As the riot continued a group of people overturned a white police car at 11 pm. Petrol started coming out of the car and spilled onto the road. The petrol was set on fire causing the white car and the police paddy wagon near the tipped over white car to also catch on fire. Police officer Paul Baker checked that no-one was in the paddy wagon. Paul received a bravery award for risking his safety. The fire department were called to put out the fire. These 14 firemen included ten from Cooks Hill and four from Hamilton. Firemen were pelted with rocks and masonry as they tried to put out the fires and were forced to use hoses on the rioters to protect themselves.
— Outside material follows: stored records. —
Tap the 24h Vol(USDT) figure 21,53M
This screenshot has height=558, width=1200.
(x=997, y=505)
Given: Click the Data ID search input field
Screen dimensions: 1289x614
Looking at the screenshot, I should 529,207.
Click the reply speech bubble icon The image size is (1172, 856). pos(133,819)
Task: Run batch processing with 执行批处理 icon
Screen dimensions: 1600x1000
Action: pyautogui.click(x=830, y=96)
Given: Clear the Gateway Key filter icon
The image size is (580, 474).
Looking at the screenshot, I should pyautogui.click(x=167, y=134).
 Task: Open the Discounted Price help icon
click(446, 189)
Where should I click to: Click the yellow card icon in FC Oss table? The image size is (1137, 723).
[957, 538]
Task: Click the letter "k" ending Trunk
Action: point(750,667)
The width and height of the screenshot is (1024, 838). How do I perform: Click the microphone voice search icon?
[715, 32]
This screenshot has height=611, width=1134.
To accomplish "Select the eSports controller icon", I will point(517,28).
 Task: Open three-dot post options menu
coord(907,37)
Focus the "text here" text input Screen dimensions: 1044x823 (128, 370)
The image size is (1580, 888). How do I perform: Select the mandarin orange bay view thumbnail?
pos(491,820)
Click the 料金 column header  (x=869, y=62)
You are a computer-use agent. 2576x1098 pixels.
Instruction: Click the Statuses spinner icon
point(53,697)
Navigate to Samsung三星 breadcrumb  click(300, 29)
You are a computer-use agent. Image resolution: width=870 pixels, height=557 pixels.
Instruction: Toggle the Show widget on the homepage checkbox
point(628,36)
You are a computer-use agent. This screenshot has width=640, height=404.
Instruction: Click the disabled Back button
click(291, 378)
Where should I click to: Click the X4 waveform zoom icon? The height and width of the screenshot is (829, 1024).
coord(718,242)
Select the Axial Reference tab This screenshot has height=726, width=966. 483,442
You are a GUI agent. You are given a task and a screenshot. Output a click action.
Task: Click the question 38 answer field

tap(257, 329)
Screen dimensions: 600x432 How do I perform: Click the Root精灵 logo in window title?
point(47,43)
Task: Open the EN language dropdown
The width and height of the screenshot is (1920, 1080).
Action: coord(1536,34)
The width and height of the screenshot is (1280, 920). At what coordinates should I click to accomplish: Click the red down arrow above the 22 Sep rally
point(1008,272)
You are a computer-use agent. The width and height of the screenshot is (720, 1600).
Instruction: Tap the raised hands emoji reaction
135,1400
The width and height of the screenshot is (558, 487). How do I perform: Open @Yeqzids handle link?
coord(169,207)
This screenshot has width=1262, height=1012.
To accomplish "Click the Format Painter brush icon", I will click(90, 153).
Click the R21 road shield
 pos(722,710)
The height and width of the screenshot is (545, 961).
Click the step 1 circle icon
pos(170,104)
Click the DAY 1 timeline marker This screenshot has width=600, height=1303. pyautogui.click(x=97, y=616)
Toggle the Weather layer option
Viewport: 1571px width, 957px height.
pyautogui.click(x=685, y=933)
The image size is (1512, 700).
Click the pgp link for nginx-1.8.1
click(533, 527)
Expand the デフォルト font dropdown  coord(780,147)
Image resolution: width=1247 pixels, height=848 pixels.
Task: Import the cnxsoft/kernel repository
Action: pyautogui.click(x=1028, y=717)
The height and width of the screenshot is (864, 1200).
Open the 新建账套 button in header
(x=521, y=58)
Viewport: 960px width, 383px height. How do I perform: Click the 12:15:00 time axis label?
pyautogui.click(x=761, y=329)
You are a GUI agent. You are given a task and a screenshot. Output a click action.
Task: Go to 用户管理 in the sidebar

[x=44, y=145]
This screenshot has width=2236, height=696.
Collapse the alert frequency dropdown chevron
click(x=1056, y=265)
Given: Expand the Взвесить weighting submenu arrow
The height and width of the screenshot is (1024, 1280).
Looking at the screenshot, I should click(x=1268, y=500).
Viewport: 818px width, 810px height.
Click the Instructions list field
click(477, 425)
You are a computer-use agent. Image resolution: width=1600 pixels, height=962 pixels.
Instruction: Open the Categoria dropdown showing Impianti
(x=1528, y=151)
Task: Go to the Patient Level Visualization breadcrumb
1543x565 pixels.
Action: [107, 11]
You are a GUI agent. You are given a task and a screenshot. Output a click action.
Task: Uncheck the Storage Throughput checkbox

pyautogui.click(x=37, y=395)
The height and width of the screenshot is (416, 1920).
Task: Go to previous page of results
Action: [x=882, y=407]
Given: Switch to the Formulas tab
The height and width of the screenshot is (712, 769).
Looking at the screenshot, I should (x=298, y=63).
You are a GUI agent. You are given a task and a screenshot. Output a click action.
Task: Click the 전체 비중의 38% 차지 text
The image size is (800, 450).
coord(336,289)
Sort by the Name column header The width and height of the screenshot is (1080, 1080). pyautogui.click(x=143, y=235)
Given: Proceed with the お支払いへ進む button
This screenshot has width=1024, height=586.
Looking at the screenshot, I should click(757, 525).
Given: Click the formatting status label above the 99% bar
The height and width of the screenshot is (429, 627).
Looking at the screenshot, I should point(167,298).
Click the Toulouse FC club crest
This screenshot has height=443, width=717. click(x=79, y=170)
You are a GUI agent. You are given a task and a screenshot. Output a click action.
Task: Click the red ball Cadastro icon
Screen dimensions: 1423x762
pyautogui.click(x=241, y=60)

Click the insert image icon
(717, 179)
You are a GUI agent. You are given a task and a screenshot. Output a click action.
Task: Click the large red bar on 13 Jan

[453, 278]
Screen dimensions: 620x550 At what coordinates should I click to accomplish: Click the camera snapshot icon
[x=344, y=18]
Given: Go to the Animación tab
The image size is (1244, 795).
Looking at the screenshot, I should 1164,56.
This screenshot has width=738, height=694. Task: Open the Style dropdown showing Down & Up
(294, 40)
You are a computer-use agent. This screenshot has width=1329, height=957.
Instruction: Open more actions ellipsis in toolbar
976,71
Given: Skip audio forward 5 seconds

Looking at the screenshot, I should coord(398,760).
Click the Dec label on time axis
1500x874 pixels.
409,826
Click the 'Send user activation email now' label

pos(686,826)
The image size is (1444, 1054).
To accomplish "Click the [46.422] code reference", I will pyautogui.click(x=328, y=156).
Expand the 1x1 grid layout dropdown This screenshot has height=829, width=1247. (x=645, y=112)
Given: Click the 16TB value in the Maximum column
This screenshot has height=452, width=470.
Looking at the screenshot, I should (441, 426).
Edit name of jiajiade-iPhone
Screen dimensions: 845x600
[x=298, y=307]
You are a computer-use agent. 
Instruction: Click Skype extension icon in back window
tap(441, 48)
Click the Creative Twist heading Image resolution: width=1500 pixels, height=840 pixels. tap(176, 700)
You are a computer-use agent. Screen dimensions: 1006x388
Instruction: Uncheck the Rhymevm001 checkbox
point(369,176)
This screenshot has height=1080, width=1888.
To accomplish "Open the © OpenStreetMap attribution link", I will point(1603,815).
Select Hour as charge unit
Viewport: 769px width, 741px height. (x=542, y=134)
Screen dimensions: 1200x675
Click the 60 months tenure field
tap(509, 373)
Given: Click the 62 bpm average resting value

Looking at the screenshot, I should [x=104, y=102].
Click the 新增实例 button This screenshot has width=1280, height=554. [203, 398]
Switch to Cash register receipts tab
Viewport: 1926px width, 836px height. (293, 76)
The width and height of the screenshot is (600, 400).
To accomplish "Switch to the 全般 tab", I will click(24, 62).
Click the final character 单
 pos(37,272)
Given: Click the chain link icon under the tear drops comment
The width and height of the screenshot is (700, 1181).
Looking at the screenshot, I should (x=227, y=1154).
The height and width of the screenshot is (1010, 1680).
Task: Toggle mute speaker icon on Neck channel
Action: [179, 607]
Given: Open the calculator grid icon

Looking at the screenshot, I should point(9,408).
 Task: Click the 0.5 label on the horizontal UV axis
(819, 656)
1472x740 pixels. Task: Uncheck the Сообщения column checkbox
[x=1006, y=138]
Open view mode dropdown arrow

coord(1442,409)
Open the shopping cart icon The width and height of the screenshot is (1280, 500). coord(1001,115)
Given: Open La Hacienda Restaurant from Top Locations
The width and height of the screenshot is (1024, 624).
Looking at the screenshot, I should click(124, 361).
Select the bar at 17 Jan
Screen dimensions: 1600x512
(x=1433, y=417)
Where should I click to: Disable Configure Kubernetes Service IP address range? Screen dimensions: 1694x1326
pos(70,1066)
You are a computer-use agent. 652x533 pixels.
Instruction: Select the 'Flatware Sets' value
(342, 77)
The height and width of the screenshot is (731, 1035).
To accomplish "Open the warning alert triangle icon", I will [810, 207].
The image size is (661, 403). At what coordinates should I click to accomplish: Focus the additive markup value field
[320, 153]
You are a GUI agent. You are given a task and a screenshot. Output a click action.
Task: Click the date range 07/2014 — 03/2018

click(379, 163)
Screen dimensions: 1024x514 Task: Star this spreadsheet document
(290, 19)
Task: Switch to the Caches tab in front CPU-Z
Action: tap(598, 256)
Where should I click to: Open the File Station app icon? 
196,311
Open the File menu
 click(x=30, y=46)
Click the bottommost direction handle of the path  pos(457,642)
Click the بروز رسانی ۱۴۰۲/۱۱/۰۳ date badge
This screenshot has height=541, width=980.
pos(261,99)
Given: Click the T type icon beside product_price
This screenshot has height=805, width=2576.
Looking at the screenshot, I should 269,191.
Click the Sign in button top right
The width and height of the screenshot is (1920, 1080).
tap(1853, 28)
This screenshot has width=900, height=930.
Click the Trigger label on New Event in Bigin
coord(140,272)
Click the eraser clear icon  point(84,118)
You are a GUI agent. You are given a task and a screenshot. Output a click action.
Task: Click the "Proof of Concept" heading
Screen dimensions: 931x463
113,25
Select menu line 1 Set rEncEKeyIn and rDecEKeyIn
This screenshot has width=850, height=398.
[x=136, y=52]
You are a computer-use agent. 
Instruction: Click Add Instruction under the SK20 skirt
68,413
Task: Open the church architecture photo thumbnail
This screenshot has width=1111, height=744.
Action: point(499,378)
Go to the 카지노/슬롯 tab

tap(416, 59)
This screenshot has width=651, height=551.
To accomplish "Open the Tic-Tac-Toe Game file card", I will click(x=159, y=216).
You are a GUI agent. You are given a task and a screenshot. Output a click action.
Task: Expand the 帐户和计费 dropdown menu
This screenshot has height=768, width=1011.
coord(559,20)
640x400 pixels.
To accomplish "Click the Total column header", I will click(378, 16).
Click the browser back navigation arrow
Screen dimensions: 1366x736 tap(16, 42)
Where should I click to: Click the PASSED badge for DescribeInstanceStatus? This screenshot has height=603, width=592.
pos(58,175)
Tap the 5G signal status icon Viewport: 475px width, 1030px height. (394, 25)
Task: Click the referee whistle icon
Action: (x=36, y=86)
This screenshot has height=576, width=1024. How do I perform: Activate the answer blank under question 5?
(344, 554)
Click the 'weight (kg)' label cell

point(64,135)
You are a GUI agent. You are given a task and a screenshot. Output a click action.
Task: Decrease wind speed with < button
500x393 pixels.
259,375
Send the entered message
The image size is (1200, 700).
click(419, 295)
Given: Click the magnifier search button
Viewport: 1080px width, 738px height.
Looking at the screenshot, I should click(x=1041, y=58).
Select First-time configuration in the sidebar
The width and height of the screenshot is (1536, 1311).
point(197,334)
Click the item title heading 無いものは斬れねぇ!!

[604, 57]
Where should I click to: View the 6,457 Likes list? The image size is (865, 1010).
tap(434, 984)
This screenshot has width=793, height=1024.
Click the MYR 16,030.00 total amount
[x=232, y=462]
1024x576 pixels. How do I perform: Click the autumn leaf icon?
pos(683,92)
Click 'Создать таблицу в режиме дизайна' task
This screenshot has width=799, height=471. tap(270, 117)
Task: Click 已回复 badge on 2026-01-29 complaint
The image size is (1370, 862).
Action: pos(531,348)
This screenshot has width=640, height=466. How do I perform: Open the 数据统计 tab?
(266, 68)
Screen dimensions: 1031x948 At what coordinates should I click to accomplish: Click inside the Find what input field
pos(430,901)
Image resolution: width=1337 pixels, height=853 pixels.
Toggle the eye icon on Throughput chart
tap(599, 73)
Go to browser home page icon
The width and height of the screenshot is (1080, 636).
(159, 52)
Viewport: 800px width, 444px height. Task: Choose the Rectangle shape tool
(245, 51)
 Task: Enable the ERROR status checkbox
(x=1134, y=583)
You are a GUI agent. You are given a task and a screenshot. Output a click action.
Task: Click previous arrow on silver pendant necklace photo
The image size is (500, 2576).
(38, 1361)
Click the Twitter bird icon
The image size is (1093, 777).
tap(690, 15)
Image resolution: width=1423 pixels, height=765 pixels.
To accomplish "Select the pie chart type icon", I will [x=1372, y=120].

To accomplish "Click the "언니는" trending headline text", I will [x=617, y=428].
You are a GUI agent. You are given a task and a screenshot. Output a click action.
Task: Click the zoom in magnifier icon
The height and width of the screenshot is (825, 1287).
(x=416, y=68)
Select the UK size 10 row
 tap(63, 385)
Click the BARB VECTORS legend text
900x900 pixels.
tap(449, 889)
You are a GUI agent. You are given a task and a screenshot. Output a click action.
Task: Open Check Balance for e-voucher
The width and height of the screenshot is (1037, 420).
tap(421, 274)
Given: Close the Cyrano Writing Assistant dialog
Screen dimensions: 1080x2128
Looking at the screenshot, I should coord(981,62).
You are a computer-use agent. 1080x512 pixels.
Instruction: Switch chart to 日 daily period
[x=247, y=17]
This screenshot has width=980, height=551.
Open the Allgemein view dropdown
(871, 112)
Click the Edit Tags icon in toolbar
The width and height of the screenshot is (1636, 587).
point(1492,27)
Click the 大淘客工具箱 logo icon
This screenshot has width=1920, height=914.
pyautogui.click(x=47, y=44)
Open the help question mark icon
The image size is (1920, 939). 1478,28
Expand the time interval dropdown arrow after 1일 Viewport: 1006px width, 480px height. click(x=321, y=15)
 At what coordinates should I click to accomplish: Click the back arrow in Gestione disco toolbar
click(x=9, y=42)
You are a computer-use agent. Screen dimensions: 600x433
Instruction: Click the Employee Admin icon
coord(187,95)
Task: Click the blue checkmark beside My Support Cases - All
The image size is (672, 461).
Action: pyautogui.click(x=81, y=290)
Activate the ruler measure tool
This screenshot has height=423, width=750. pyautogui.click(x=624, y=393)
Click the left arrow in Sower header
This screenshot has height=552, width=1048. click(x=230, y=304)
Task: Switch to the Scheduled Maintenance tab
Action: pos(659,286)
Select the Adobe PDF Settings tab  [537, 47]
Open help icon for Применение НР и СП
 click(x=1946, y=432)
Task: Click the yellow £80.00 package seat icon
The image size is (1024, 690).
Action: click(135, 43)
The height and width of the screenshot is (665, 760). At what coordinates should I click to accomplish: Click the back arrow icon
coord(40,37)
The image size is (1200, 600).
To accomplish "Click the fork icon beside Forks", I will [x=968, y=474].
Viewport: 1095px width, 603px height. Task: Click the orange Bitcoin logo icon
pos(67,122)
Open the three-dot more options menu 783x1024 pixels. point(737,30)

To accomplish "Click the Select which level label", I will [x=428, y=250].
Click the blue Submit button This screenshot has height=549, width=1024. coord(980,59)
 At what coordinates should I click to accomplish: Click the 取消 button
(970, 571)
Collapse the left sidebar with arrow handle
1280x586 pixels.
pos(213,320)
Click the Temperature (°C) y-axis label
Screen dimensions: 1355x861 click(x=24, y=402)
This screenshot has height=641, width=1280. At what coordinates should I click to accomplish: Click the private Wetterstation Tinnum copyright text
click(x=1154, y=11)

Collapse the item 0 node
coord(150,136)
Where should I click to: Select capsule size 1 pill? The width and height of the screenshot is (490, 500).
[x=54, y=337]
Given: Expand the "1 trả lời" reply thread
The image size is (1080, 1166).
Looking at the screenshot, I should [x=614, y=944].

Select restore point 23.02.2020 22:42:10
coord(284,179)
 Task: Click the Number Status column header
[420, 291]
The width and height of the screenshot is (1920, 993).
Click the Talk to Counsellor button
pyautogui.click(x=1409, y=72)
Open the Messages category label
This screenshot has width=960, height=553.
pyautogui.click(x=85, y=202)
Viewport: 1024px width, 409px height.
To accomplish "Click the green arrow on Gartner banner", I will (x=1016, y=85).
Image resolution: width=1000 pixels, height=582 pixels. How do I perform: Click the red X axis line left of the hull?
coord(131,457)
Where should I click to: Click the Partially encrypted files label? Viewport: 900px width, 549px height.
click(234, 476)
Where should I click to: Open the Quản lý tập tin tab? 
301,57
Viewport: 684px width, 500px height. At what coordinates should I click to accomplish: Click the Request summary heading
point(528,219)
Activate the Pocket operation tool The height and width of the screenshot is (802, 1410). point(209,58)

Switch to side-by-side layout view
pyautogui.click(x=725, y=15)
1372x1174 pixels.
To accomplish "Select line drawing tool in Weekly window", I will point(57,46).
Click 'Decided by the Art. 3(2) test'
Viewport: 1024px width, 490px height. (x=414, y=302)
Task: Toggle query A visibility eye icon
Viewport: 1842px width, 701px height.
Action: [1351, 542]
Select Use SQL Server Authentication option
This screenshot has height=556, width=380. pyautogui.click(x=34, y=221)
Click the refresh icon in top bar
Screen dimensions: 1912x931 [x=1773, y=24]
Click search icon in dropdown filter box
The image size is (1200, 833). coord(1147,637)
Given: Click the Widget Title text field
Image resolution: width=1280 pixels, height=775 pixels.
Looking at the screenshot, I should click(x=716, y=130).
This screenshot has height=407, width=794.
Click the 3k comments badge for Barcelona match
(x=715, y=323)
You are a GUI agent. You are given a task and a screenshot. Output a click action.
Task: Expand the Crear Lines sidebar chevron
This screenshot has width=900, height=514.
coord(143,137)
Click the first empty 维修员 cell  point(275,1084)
When the car fires were extinguished the police at 11:30 pm were able to use a hose on the rioters, forcing them back. Enough police were then able to form a line and force the rioters back. The riot ran for over two hours.

Footage of the riot was captured by the NBN television station night crew. The reporter Robyn Wade and the cameraman Barry Nancarrow won a TV Logie award for "Best News Report Star Hotel Riot - NBN 3 Newcastle". The footage shot by NBN was used by the police to identify rioters.

After the riot fourteen policemen and eight civilians were injured. A total of twenty-eight people were charged with 100 offences. Charges included riotous behaviour, assaulting police, resisting arrest, malicious injury to property and offensive behaviour. Police vehicles worth $40,000 were burnt out. Keith Campbell the superintendent of the Hunter District Ambulance Service reported that 22 people were taken to the Royal Newcastle Hospital with no serious injuries, only cuts and bruises.

== Popular culture ==
The Star Hotel closure was the subject of the song "Star Hotel" by Australian band Cold Chisel, from their 1980 album East.

On the night the Heroes prophetically played the song "Star and the Slaughter". The song was written by a previous bass player in the band Allan Cook in 1978 a year before the riot. The song had nothing to do with the riot.

A documentary about The Star Hotel Riot was produced for the Stories of Our Town project and released in 2019.